Empezaron a asomar las mansiones que rodeaban la morada señorial de su gran pirámide: la Peña de la Galleta, la del Burro, Los Lisos y todas las demás -fortificadas por la Barra- surgían formando un tapiz vegetal y rocoso entre los flujos del agua, donde los restos de conchas, burgados y pececillos desnudos huían de su presencia. En aquella calma le vino a la mente un pensamiento citado en la biografía de Gandhi que le había impresionado: Para penetrar en el universal e inmanente Espíritu de la Verdad, uno debe ser capaz de amar como a sí mismo la cosa más pequeña de la creación.

Escuchaban sonidos debajo de su gran roca, observaban la forma en que las olas tocaban las compuertas, despertaban de la infancia y se convertían en crestas de carácter luciendo penachos de espuma. Cubiertos de arena y húmedos sentían la caricia de otros seres.

Loreto disfrutaba con su acento, cerraba los ojos, pasaba la mano por su cara, le rodeaba acercando su cara a su cuello y le sonreía. Pero cuando más feliz se sentía, caía en la cuenta de su desliz.

-La mayoría fallece seis u ocho años después de la infección. Pero si superan este plazo ya son supervivientes.

Long time survivor, había dicho exactamente.

Evocó a Pablo cantando a Sylvie Vartan. Si je chante c’est pour toi, c’est pour toi. Su amigo había muerto a comienzos de año y desde entonces Richard se consideró sentenciado. Si se despidió de su trabajo de publicitario allá en Londres cuando todavía tenía buen aspecto, si se arriesgó a venir a este lugar, fue por acompañarlo en los últimos meses.

Ella y él dialogaban sin parar y Loreto acabó por aceptar que el kharma es el principio básico. Sólo cuenta alcanzar un nivel en el que puedas comprender las cosas tal y como son, ser conscientes de tu existencia y eliminar el dolor que genera la vida.

-¿Crees que todo es tan sencillo?

-No te canses –le decía besando su frente.

Una de esas tardes frías, Loreto se vio de nuevo sentada en una silla de hospital, ante un hombre trastornado que evitaba encontrarse con los ojos de otras personas. Se llevaba las manos al rostro y el miedo le impedía mover un solo músculo. Esta vez sí quería irse.
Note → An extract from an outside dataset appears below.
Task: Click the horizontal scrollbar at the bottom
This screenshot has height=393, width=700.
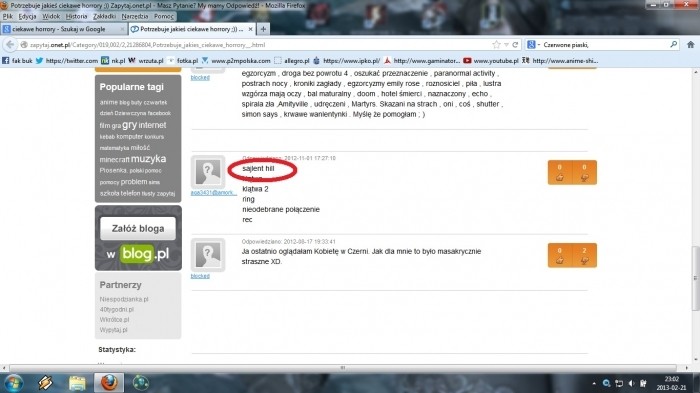Action: 343,368
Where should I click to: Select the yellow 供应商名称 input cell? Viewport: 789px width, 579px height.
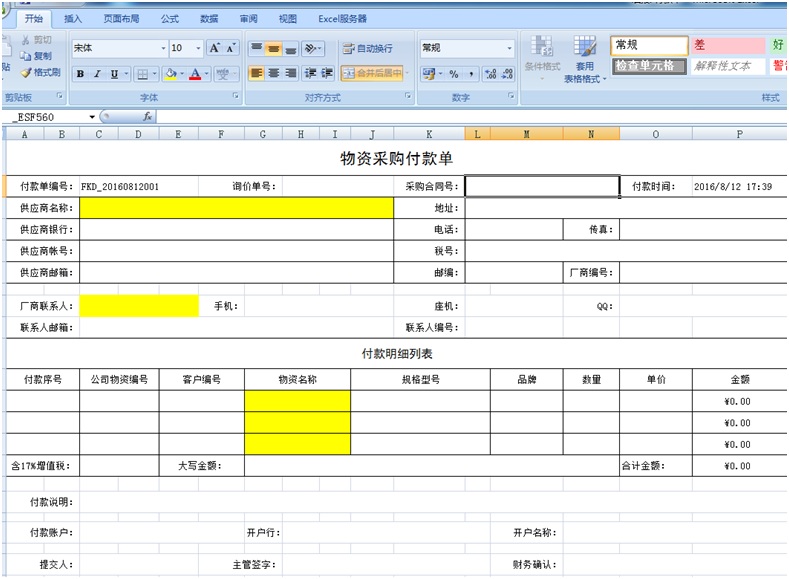(x=237, y=208)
Sus ojos se cerraron; su corazón empezó a debilitarse, y su conciencia y su capacidad de percepción desaparecieron. Ella no se fue, le acompañó un rato.
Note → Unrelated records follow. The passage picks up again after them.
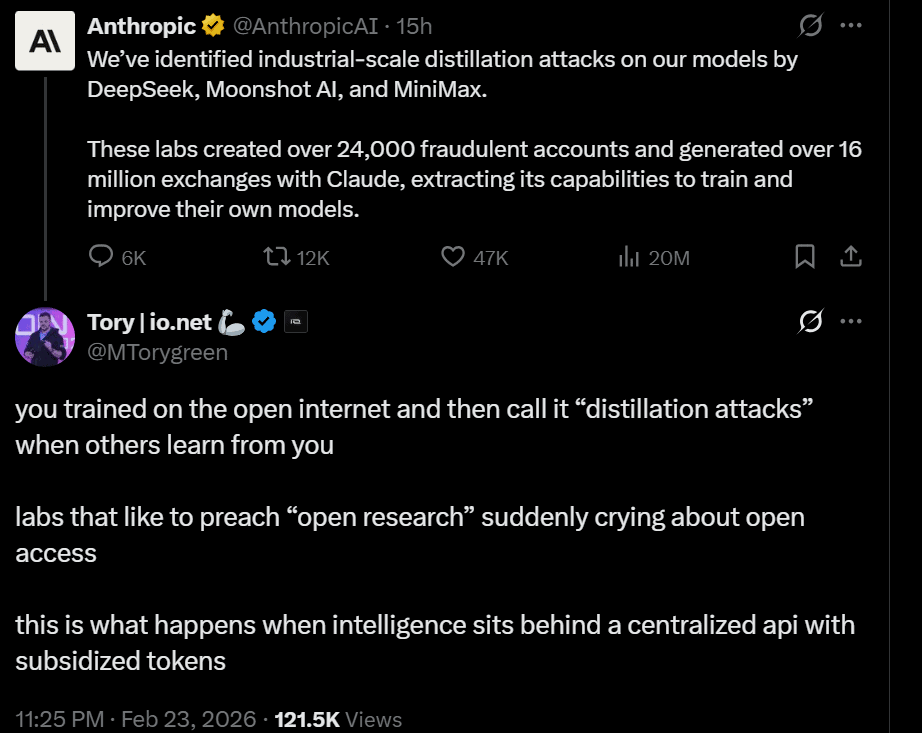Viewport: 922px width, 733px height.
Task: Open Tory's profile picture
Action: pyautogui.click(x=45, y=337)
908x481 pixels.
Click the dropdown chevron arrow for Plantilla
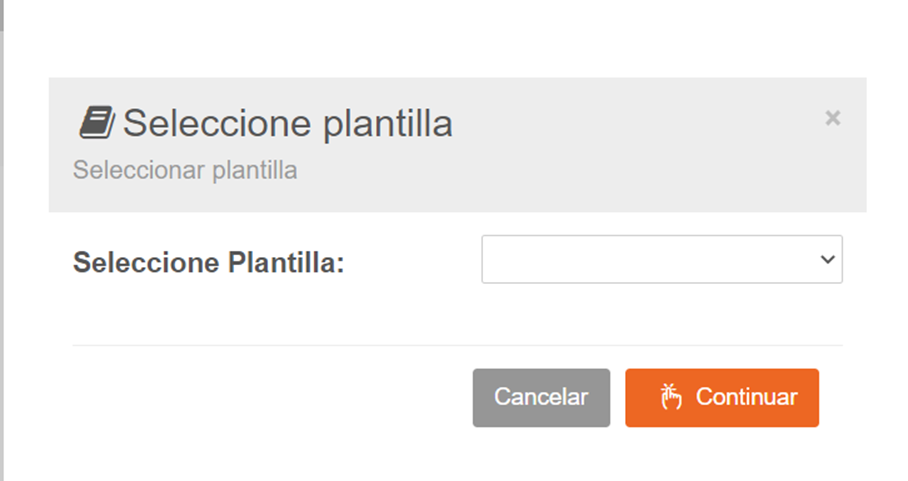(x=827, y=260)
No medites en el día oscuro en que nadie responde, musitó alejando pensamientos tristes.

Han pasado los años y le encanta adentrarse en el mar, zambullirse en el agua y flotar en aquel lugar donde se incrementan las olas y la marea le acerca un flujo cálido. Percibe su presencia a lo lejos, detrás de aquella gran roca a la que todos llaman La Peña de la Vieja.

Relato extraído del libro “La Peña la Vieja” de Rosario Valcárcel.